It was Keegan, drunk and paranoid. "Lynn," he said, "you gotta come get me. There's fish with legs. Fish with legs. They're all over the place, Lynn. Everywhere."
"Aww, Keeg," she said, "Why'd ya have to call me? I was sleeping."
Andrew rolled over and muttered, "If you want to go chasing old boyfriends at three o'clock in the morning, I'll still be here in bed when you get back."
Even after a year, she was loyal. She could still feel Keegan's poetry ringing against her, and she could allow that feeling to carry them together. But she could also feel him vanishing. She remembered, in a rather frightening flash, the time he had bolted himself in her kitchen screaming about ice cream cone men who were going to lick him to death. By the time the police broke down the door and got him out, he had gouged abrasions across his own face and chest. Lynn hoped rather fervently that Keegan's fish with legs were harmless.
The air outside was thick and damp, like just after a rain when the evaporation hasn't started yet. The night was a bleak, black something, studded with white pools made by streetlamps. Lynn shivered and huddled down in the seat, willing the heater to warm her car.
She found Keegan cowering in a phone booth near the corner of West and Main. In one hand, he clutched upside down a paper bag with an empty bottle, and he trembled violently.
"Green and seaful and fishy fishy fishy," he mumbled. "And their legs. Kneecaps, Lynn. They had kneecaps." He was still cradling the phone to his ear. She gently took it away, replaced it in the cradle, and stood away to look at him.
"God, you look horrible," she said. It was all she could think of to say. It was all there was to say. His beard was a thick matted tangle, coated with saliva and blood.
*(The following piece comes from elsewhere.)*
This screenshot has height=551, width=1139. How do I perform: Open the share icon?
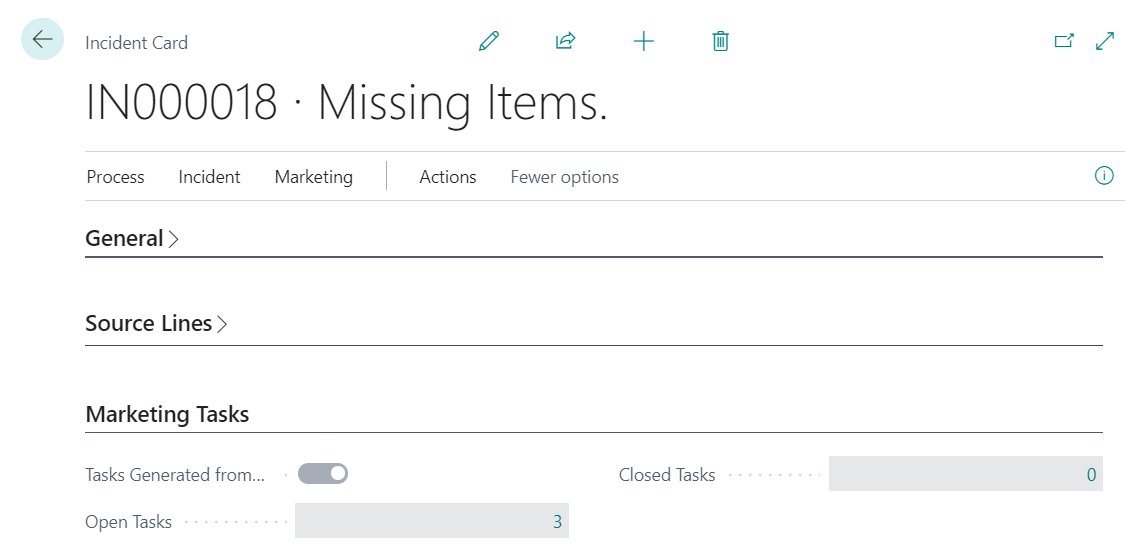(566, 41)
One eye was an almost deliberate purple, and the other had settled into black. One of his shoes dangled soleless around his ankle like a useless prop. Trembling and muttering, he embraced an old winter coat around himself. "Silver and green. Was eight of them. Eight legs. On every fish. And kneecaps. That was bad. Kneecaps."
Heavily, she asked, "Where'd they go, Keegan?"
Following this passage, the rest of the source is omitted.